[Saved data entries]
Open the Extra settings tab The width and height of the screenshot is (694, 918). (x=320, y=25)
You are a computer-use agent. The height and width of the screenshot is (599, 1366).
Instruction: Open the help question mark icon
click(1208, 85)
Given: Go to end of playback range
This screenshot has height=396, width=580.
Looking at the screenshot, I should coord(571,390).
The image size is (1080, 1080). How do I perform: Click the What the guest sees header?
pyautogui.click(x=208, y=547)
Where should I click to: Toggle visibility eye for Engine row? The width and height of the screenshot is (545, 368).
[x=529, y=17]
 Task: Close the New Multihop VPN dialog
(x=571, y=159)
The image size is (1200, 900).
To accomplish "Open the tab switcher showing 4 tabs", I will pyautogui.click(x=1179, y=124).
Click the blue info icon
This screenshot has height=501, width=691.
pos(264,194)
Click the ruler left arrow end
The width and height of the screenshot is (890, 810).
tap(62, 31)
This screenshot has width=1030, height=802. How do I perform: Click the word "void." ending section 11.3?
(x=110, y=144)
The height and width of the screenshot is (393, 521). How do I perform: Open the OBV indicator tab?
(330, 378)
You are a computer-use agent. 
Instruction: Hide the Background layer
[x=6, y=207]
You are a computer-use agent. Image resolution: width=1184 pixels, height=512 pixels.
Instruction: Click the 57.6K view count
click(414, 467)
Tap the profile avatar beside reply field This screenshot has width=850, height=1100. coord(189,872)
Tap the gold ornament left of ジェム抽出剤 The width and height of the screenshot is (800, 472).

• _PROBLEM DESCRIPTION_:
Restate, word for word, the final stretch of the entries above: the line containing "This screenshot has height=501, width=691." and every line after it, up to and including the last.

• _FINAL ANSWER_:
This screenshot has height=501, width=691.
pos(264,194)
Click the ruler left arrow end
The width and height of the screenshot is (890, 810).
tap(62, 31)
This screenshot has width=1030, height=802. How do I perform: Click the word "void." ending section 11.3?
(x=110, y=144)
The height and width of the screenshot is (393, 521). How do I perform: Open the OBV indicator tab?
(330, 378)
You are a computer-use agent. 
Instruction: Hide the Background layer
[x=6, y=207]
You are a computer-use agent. Image resolution: width=1184 pixels, height=512 pixels.
Instruction: Click the 57.6K view count
click(414, 467)
Tap the profile avatar beside reply field This screenshot has width=850, height=1100. coord(189,872)
Tap the gold ornament left of ジェム抽出剤 The width and height of the screenshot is (800, 472).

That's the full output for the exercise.